The Wadsworth and Travelers Tower frame Bushnell Tower, the State Capitol, and Bushnell Park, for a lovely postcard image of Hartford, Connecticut.
HDR Photography
White covers Trinity’s campus and accents the Neo-Gothic architecture, but the modernist skyline of Hartford in the distance perpetually suggests what else might architecturally be. Though I love twentieth century architecture, there’s little argument that it would have been the wrong choice for a small liberal arts college. It wasn’t until recently that I came to realize that many of these old-looking buildings are less than 100 years old; in essence, they were built to be old-fashioned from the start. Most east-coast schools are a sort of academic Disneyland—one constructed long enough ago that we forgot about the artifice and now see only authenticity.
After a summer spent under construction to fully overhaul the pond, work is finally complete and our city park looks more beautiful than ever. In the distance, the State Capitol is lit by the last of the warm early-autumn sunshine.

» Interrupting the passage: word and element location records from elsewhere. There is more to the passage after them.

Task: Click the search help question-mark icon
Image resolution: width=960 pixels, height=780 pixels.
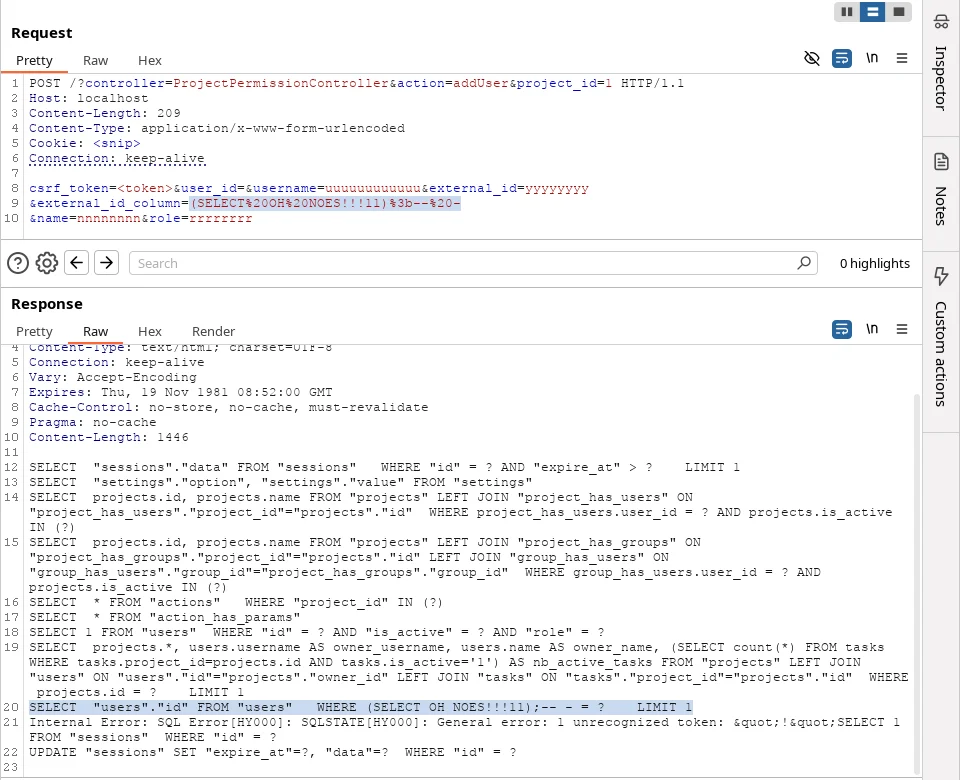Action: point(17,263)
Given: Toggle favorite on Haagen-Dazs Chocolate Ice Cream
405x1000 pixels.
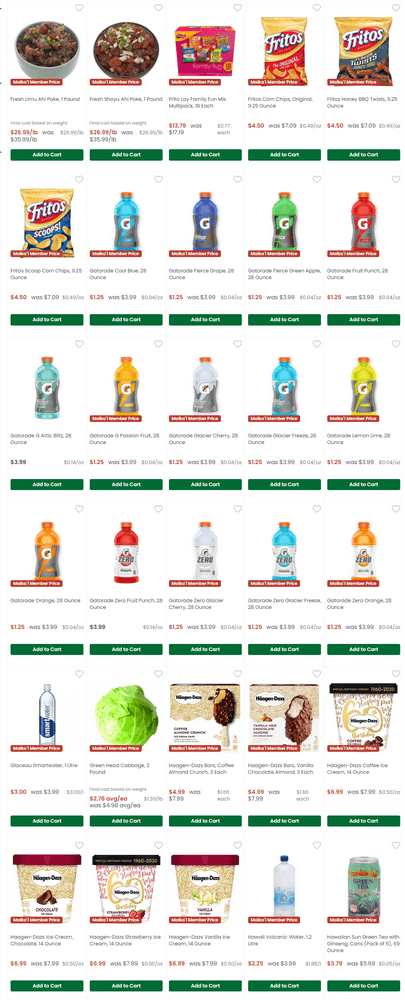Looking at the screenshot, I should [79, 846].
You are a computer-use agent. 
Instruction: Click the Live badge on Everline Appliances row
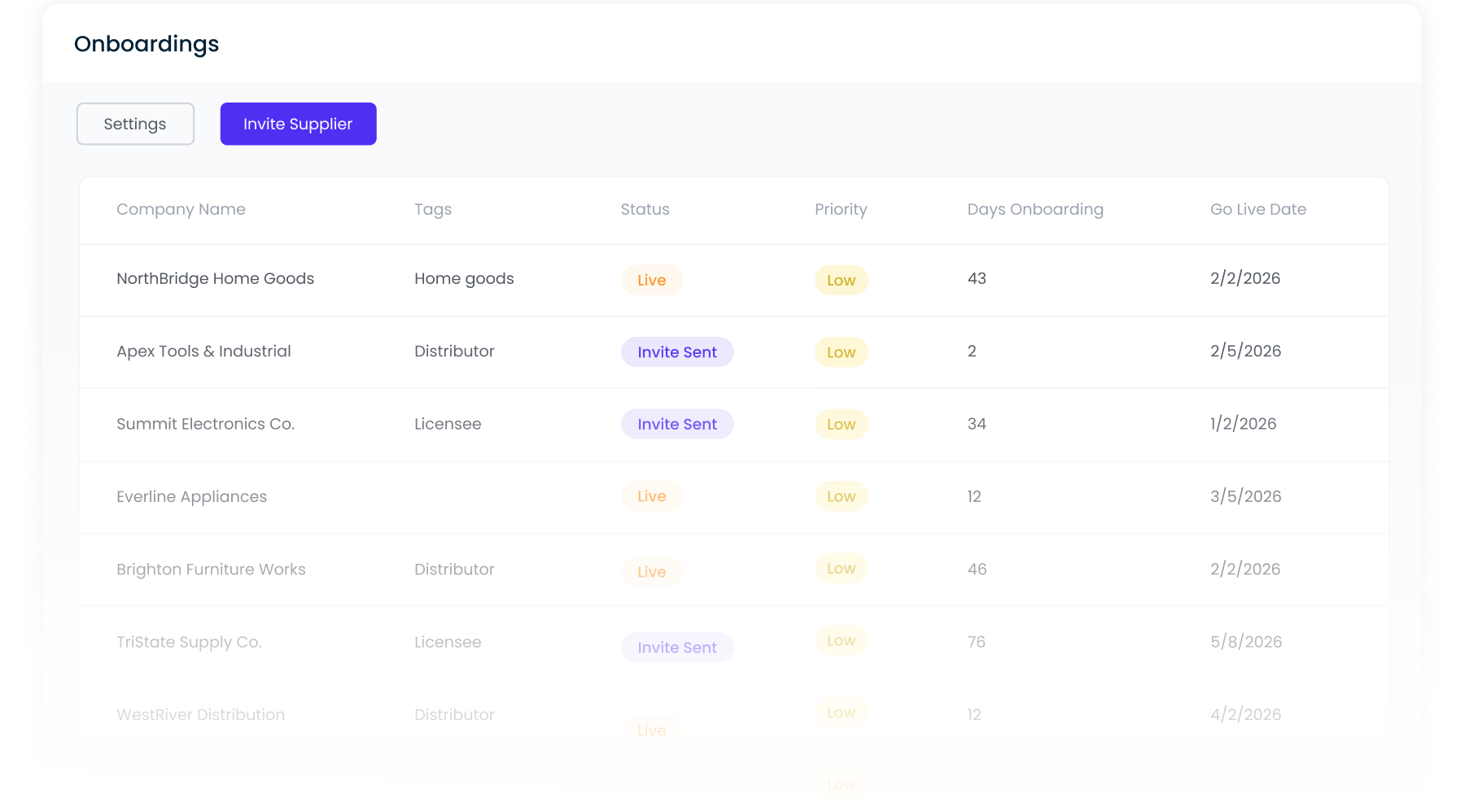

Waking pre-dawn to be sure an NSF Major Research Instrumentation grant and a Statistical Mechanics exam are both finished when they need to be turns out to have some upsides—namely, this gigantic panorama of an incredible Hartford dawn. (This one is definitely worth clicking through to Flickr and further clicking to zoom to 100% scale.)
This is a sight I haven’t seen since I lived in the Bay Area: a layer of low-lying clouds caused by a temperature inversion that look remarkably like the marine layer. Though I know the origins aren’t the same in the Central Valley of Connecticut, that mix of perfectly clear sky and rolling clouds brought me back in time and made rising at dawn worth it.